ナナさんにああいう態度を取られると、どうにも、イライラします。」
ぼくにとって、ナナさんはもう大切な人だから。
「ナナさん、今朝はごめんなさい。」
今日半日、ずっと言いたかった言葉。
頭を下げて謝った。
さっきまでは、正直言って僕が悪いとはあまり思っていなかった。
でも、さっきジェイドさんがナナさんに席を立てと言った時、
どうしようもなくイライラした。
もっと大切にしろ、と言いたくなった。
それと同時に、大切にできていなかったと自覚した。
人を傷つけたとき、どうすればいいのか、謝っても、許されなかったとき、どうすればいいのか、
僕にはわからない。
だからせめて、僕にできる最大限の誠意を、言葉で、行動で示そう。
「すいませんでした。
どうか、許してください。」
頭を下げたまま続けた。
「瑞樹くん。」
ナナさんが僕を読んだ。
揚げようとする頭を彼女は抑え込んだ。
…怒ってんだよな、やっぱり。
素直に頭を下げる。
「引かないでほしいんだけど、私、昨日の夜、君の寝顔ずっと見てた。」
…は?
思わず顔を上げそうになる。
「だから、おあいこ!」
と言って手を離した。
いきなり手を離されたもんだから勢いよく頭が上がる。
それに驚いてのけぞったナナさんの顔は、
真っ赤になっていた。
なんだかおかしくなった。
「アッハッハッハ、アハハ。」
声を出して笑った。
「…何がおかしいの?も~。」
ほほを膨らませてから、先輩も笑った。
「だって、寝顔って。全然関係ないじゃないですか。」
「え~。でも、寝顔、すごかったよ?」
「からかわないでください。僕は反省してるんです。」
「アッハハ。じゃあ私も反省だね。
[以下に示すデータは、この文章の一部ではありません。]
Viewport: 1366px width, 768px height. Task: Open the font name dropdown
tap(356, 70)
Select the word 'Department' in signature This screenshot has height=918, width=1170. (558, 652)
」
やっと、昨日までの距離感が戻った。
「でも、次から起こすときは、目隠ししてね。」
ナナさんはそっぽを向きながら言った。
昨日まで通り、とはもういかない。
もう僕らはただの知人、冒険仲間ではなくなった。
それが、とてもうれしく感じられた。
異世界生活四日目。
「人の振り見て我が振り直せ」とはよく言ったものだ。
そういう意味ではジェイドに感謝せねばなるまい。
隣を歩くこの女の子を、守りたいと、そう強く思わせてくれたのだから。